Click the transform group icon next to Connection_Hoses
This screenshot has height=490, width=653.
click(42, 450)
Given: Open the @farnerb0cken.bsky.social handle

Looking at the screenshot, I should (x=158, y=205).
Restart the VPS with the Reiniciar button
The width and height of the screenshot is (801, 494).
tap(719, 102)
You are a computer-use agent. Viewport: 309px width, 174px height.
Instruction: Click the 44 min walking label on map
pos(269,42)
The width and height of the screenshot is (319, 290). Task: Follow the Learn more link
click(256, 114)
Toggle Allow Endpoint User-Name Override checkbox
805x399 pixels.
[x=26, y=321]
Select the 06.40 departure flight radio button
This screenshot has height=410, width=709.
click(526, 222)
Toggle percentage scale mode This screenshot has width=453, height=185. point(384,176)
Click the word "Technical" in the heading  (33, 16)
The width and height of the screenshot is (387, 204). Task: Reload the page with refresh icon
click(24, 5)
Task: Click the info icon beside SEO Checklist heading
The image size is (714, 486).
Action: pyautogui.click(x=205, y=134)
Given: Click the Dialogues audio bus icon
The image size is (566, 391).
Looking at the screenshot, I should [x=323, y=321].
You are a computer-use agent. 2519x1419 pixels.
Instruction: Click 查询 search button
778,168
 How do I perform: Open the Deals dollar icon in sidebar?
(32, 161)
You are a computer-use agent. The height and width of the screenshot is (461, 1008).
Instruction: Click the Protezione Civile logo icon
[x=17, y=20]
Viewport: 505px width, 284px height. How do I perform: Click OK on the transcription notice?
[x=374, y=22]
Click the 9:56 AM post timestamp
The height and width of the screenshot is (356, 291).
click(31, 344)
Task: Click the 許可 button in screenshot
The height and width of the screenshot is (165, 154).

==========

**Directions for this task**
The full listing should be duplicated exactly, line by line.

**Your solution**
Click the transform group icon next to Connection_Hoses
This screenshot has height=490, width=653.
click(42, 450)
Given: Open the @farnerb0cken.bsky.social handle

Looking at the screenshot, I should (x=158, y=205).
Restart the VPS with the Reiniciar button
The width and height of the screenshot is (801, 494).
tap(719, 102)
You are a computer-use agent. Viewport: 309px width, 174px height.
Instruction: Click the 44 min walking label on map
pos(269,42)
The width and height of the screenshot is (319, 290). Task: Follow the Learn more link
click(256, 114)
Toggle Allow Endpoint User-Name Override checkbox
805x399 pixels.
[x=26, y=321]
Select the 06.40 departure flight radio button
This screenshot has height=410, width=709.
click(526, 222)
Toggle percentage scale mode This screenshot has width=453, height=185. point(384,176)
Click the word "Technical" in the heading  (33, 16)
The width and height of the screenshot is (387, 204). Task: Reload the page with refresh icon
click(24, 5)
Task: Click the info icon beside SEO Checklist heading
The image size is (714, 486).
Action: pyautogui.click(x=205, y=134)
Given: Click the Dialogues audio bus icon
The image size is (566, 391).
Looking at the screenshot, I should [x=323, y=321].
You are a computer-use agent. 2519x1419 pixels.
Instruction: Click 查询 search button
778,168
 How do I perform: Open the Deals dollar icon in sidebar?
(32, 161)
You are a computer-use agent. The height and width of the screenshot is (461, 1008).
Instruction: Click the Protezione Civile logo icon
[x=17, y=20]
Viewport: 505px width, 284px height. How do I perform: Click OK on the transcription notice?
[x=374, y=22]
Click the 9:56 AM post timestamp
The height and width of the screenshot is (356, 291).
click(31, 344)
Task: Click the 許可 button in screenshot
The height and width of the screenshot is (165, 154).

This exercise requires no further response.